FWIW this variant also appears to work correctly:

dis --start-address `(void(*)())main` --end-address 0x10+`(void(*)())main`

Discovery process:

  • I was unfamiliar with the "backtick" + function cast that you described in your original question so that was a very helpful starting point.

    In my case I was trying to set a breakpoint at a function offset inside a shared library and got about as far as this before my search landed me on your question:

    breakpoint set --shlib libexample.dylib --address `((void*)some_function)+81`
    
    error: error: function 'some_function' with unknown type must be given a function type
    error: 1 errors parsing expression
    
  • The use of your function cast hint met the "function type" requirement stated in the error message so I was next able to get to:

    print (void(*)())some_function
    
    (void (*)()) $38 = 0x00000001230094d0 (libexample.dylib`some_function)
    
  • I then tried the backtick variant which appeared to work but I wanted the value to be displayed in hexadecimal:

    print `(void(*)())some_function`
    (long) $2 = 4882207952
    
  • But when I tried to use the -f hex format option with print I got an error:

    print -f hex `(void(*)())some_function`
    
    error: use of undeclared identifier 'f'
    error: 1 errors parsing expression
    
  • Eventually I noticed the comment 'print' is an abbreviation for 'expression --' at the bottom of the help print output and realised that means it's (apparently?) not possible to use an alternative display format with print because it gets converted into expression -- -f hex ... which is not valid syntax.

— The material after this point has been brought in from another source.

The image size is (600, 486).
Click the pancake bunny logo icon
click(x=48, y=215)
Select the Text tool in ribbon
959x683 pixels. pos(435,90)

  • Eventually I figured out the required placement & combination of command name, display format and "--" to make it display as desired:

    expression -f hex -- `(void(*)())some_function`
    
    (long) $7 = 0x00000001230094d0
    
  • For no particular reason (that I can remember) it was at this point I tried placing the offset outside the backticks and it worked!

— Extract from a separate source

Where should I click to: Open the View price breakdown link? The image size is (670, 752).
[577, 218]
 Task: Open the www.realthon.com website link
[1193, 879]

    expression -f hex -- `(void(*)())some_function`+81
    
    (long) $12 = 0x0000000123009521
    
  • And it still worked when I tried it with a breakpoint:

    breakpoint set --shlib libexample.dylib --address `(void(*)())some_function`+81
    
    Breakpoint 6: where = libexample.dylib`some_function + 81, address = 0x0000000123009521
    
  • Then I verified that it also worked with the dis command from your original question:

    dis --start-address `(void(*)())some_function` --end-address `(void(*)())some_function`+81
    
  • And confirmed that the bare function name was not sufficient:

    dis --start-address some_function --end-address `(void(*)())some_function`+81
    
    error: address expression "some_function" evaluation failed
    
  • I also re-confirmed that the offset being between the backticks did not work:

    dis --start-address `(void(*)())some_function` --end-address `(void(*)())some_function+1`
    
    error: error: arithmetic on a pointer to the function type 'void ()'
    error: 1 errors parsing expression
    
  • It was at this point that I realised I was able to parse the error message (as it was presumably intended):

    [arithmetic on a pointer]  [to the function type]  ['void ()']
    

    The underlying issue being "arithmetic on a pointer"...

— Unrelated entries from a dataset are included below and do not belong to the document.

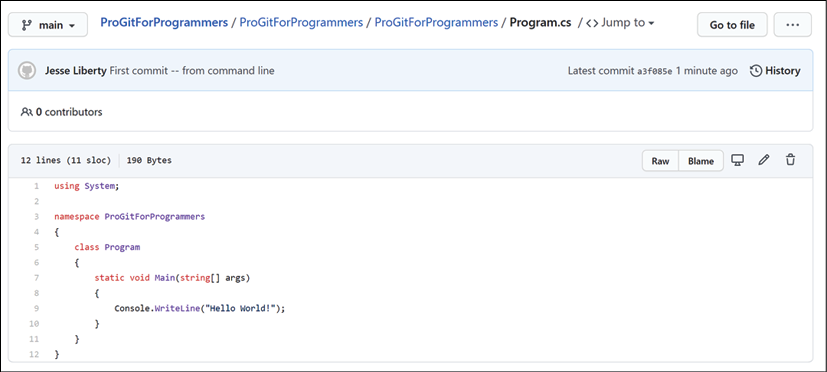View the Raw file

click(660, 161)
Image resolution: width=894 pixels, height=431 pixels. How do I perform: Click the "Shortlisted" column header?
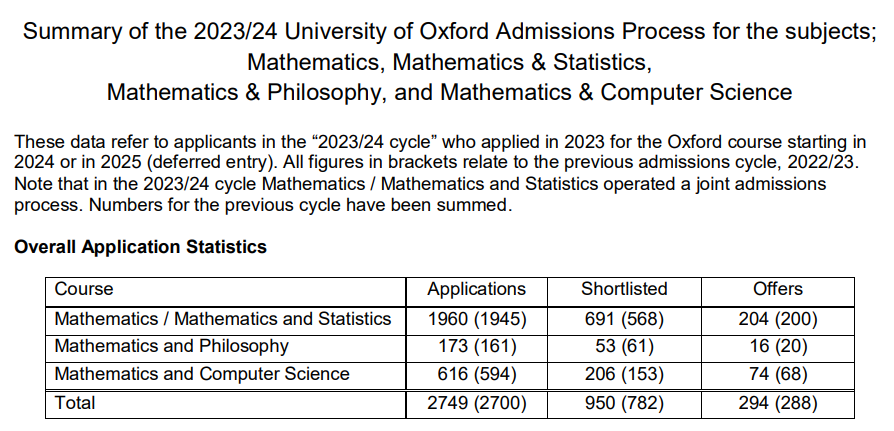coord(624,289)
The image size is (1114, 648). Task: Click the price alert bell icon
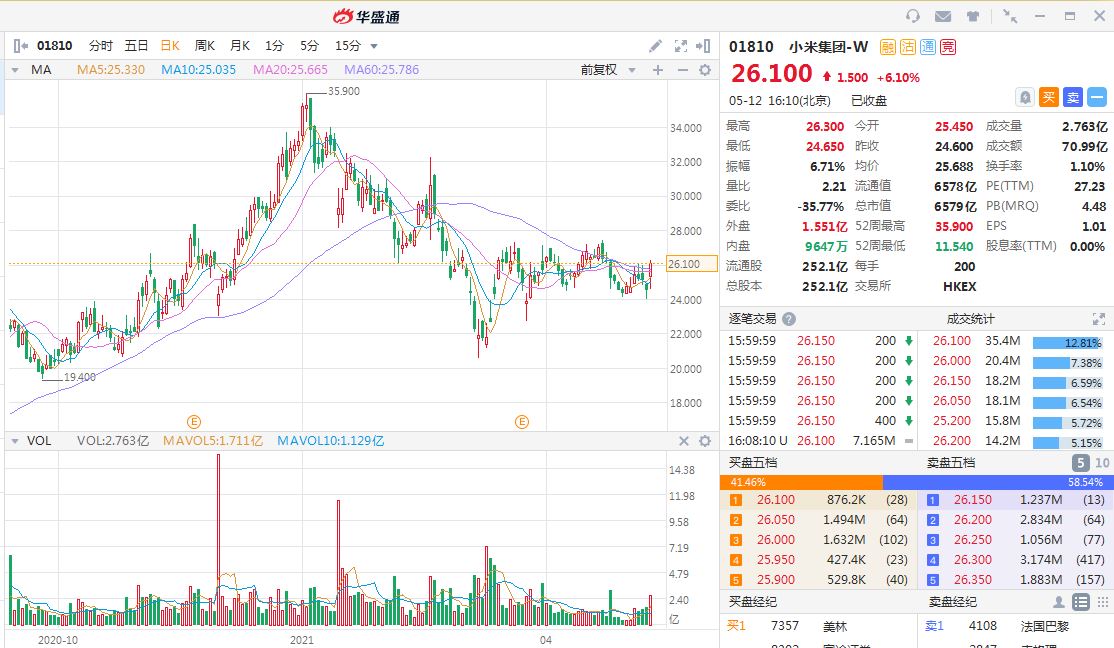(x=1025, y=97)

  • Which further research shows is both "undefined on pointers to function types" and available as a gcc extension:

  • Which brings us back to the comments by @JasonMolenda & @JimIngham and how the function pointer arithmetic parsing is special-cased.

    To my mind the "error: arithmetic on a pointer to the function type..." message you received is at best poor UX & at worst a bug--given that lldb itself essentially displays address references in that manner:

    0x1230094f9:  jle    0x123009cc2               ; some_function + 2034
    

    I feel similarly about libexample.dylib`some_function + 81 being displayed but AFAICT not being parsed.

  • In conclusion, this form works:

    `(void(*)())some_function`+0x10
    

    Now I just need to figure out why some_function isn't doing what I think it should... :)

follower
  • 45
  • 4